During the debate, Starmer said the government was “wilfully refusing” to comply with a binding order to release the legal advice on its Brexit deal, putting it in contempt of parliament.

The government had tried to dodge the contempt motion by putting down an amendment seeking to refer the matter to the Commons privileges committee, an attempt to kick it into the long grass. That was defeated by just four votes.

Several rebellious Conservative MPs including the Eurosceptic Jacob Rees-Mogg and the former attorney general Dominic Grieve expressed some discomfort with the government’s position, but said they would vote for Leadsom’s amendment. However, it was not enough to save the government from defeat by opposition parties and the DUP.

During the debate, Starmer said Cox had “as good as admitted” he was ignoring a parliamentary vote to release the document, because he believed it was not in the national interest.

“I’m sorry, that’s a plea of mitigation and not a defence,” Starmer said. “For the attorney general to say in his view that it is not in the national interest is not good enough,” he said.

He quoted Rees-Mogg, who previously said it was “no longer a matter for this government to judge, it has been decided by this house, which is a higher authority”.

Starmer said the government had decided not to oppose the original motion on releasing the advice in order to avoid the “short-term humiliation” of a defeat.

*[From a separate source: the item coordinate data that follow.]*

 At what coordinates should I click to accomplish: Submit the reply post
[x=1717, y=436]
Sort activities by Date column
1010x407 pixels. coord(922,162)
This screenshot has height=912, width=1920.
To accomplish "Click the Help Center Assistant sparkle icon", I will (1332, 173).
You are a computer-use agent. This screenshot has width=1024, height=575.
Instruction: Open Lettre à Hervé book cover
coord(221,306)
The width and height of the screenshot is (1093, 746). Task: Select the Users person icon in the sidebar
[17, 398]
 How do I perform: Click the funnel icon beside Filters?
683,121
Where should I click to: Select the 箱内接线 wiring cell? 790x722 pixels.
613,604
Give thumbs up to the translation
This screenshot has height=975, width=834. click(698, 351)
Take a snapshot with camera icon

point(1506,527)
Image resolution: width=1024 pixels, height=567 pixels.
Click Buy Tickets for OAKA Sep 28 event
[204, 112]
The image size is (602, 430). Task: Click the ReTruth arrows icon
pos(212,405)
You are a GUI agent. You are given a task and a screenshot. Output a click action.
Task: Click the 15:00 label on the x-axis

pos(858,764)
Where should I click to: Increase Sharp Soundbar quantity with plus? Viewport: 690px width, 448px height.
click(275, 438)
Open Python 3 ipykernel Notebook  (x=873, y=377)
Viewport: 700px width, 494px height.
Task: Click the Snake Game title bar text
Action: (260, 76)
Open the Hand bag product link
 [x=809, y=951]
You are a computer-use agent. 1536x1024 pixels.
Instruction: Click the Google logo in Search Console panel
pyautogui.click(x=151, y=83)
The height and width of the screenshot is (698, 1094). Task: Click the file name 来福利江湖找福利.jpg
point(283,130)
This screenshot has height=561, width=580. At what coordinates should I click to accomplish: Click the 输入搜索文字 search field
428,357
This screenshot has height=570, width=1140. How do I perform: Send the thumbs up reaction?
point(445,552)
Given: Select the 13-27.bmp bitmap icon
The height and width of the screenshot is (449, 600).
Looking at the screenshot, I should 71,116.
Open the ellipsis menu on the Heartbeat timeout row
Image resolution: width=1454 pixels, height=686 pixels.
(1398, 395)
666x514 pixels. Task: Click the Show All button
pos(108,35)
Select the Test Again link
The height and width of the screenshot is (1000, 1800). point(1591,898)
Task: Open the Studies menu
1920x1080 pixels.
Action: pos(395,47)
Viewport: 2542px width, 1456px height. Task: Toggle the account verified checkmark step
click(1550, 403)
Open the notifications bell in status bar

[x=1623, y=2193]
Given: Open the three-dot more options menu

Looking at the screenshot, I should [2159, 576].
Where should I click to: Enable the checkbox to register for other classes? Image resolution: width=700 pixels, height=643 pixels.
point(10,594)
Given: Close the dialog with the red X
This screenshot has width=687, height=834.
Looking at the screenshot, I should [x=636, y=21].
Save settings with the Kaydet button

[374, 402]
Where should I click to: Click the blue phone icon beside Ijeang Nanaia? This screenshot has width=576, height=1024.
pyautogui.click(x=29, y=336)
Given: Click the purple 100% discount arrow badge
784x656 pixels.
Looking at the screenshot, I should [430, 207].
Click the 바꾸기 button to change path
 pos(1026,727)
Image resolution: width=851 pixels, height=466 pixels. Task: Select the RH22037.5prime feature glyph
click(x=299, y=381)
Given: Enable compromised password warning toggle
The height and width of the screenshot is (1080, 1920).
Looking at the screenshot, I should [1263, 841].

“The decision taken not to oppose was a political decision because it feared it would lose the vote,” he said. “The price of that was higher than voting against the order … for months the government has ignored opposition day debates and now it has got them into very deep water indeed.”

Earlier, Cox insisted he could not comply with MPs’ demand to release the full Brexit legal advice.

Starmer said it was of huge constitutional and political significance. “Never before has the House of Commons found ministers in contempt of parliament,” he said.

“It is highly regrettable that the government has let it come to this, but ministers left the opposition with no option but to bring forward these proceedings.”

Earlier, Theresa May had told cabinet it was a longstanding convention that “neither the fact nor the content of law officers’ advice is shared outside government without their consent”.

Such is the government’s frustration at Tuesday’s wrangle, that Leadsom has written to the chair of the privileges committee, Kate Green, calling for an inquiry.

Leadsom’s letter said that the government feared Labour’s recent approach – which was used to force the government to publish economic assessments of Brexit, as well as in the current row – would “impact the ability of current and future governments to request and receive the best advice”.